Contrary to popular belief, the standard's creation was not an apocalyptic event for the language and its dialects: that came long before. Indeed, it is hardly the first standard that Irish has had that didn't reflect the dialects. See Classical Irish.
To quote An Cionnfhaolach and presumably your own view, too:
as the Gaeltachts are weakening they are slowly turning away from the Irish being spoken as the language of the home and the community and therefore Irish is not being learned through a natural process, instead Gaeltacht children are learning their language in an artificial school setting where their only example to follow is an artificial language.
I personally don't like the Caighdeán, but it is not correct in entirety to blame it for replacing dialects. If the dialect remained the spoken language of the home and community the Caighdeán should not have affected her, and as I said above Gaeltacht children are having to learn Irish in school and therefore they learn school Irish. That said Gaeltacht children are very proud of their own dialect and the differences within their dialect. BUT, they can't be proud of the dialect the ancestors used to have when their parents/ grandparents have failed to pass it on.
The standard isn't replacing the native dialect, because the native dialect was never learned or spoken in the first place. The education issue is being overstated to the extent that the point is being missed entirely : languages and dialects in particular are primarily caught not taught. That is a linguistic observation, true the world over.

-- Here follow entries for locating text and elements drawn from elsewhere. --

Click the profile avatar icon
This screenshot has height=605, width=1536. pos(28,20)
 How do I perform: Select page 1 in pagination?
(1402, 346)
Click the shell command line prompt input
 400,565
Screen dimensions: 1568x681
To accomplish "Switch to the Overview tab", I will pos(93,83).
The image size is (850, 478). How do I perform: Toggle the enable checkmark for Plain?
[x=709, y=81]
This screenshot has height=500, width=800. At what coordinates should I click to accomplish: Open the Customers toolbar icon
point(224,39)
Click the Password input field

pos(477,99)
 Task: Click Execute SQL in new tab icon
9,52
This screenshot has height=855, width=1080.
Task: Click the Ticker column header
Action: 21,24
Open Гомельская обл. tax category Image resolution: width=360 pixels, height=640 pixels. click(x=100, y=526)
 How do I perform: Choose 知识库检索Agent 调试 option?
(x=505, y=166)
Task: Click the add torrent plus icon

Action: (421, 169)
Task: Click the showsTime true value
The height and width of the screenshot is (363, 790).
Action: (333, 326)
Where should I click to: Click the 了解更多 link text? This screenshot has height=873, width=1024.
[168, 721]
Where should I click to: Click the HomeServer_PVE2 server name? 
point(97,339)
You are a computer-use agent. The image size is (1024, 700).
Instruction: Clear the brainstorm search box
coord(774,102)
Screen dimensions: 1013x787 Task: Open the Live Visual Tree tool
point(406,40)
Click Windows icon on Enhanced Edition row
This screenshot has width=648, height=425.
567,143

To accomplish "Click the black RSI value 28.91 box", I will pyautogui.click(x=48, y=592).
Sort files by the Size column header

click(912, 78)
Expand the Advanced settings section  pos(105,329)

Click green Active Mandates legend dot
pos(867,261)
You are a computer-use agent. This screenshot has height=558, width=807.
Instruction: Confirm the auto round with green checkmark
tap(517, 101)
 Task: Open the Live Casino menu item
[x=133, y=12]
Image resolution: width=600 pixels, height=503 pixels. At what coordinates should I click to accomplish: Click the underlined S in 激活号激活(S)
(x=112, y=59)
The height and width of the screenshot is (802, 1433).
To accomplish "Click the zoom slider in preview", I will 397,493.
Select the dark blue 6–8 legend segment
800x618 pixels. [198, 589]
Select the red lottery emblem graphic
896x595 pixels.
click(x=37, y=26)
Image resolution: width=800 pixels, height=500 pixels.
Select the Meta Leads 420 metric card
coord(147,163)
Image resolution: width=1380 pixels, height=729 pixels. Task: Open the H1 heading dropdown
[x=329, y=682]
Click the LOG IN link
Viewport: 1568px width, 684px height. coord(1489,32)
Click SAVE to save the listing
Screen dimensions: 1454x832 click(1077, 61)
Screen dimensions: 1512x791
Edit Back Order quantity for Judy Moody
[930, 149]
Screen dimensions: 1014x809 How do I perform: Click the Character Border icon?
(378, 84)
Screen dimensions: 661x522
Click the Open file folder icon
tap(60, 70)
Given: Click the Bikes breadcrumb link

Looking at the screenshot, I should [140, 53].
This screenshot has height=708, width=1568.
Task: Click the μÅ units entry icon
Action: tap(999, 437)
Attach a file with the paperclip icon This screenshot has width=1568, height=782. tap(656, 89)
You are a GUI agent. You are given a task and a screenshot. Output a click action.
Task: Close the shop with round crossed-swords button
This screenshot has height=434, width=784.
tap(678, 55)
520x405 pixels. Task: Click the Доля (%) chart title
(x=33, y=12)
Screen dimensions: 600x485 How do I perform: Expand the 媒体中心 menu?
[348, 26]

This process occurs in families and communities. The language and its constituent dialects underwent their greatest decline long before the Standard or indeed any formal instruction in Irish was ever introduced. They continue to do so now, because the language is still not being passed on to the next generation. The answer as to why is mainly demographic.
Why don't we get native teachers to teach them native dialect then? It might help a little, even if this were feasible, but it would not change the fact that Irish is not spoken at home or in the community. Better instruction is always better, but it will not change this situation, which is the main problem.
The fact that people feel resentful towards the Standard is an emotional reaction. It is a favourite scratching post for language enthusiasts and native speakers alike, but the truth is that no education system can dictate usage of dialects outside its own walls, which is what is most important for their continued survival and development.
The Standard is being scapegoated, but its proliferation is not the disease but merely a symptom thereof.
American user here, and I'm confused. I thought (from how the lessons on here are set up) that lenition and eclipsis were just different things for different contexts. I mean, I'm certainly under no illusion that I'm going to become fluent in any language solely by using Duolingo, especially this one (which I find particularly confusing), but I'd like to have some idea what I'm doing and why.
I'm very much with you lizzie, confused by this. And I'm Irish so I learned the language (ish) while growing up. In my experience Duolingo is great for vocabulary, but anything beyond very basic grammar is left out. So you generally need to guess/infer the rules from reading more and more examples. It's a fairly 'natural' way of learning - it's how we learn our first, native language; but sometimes it'd be great to have a simple concise explanation of which rule applies in which case.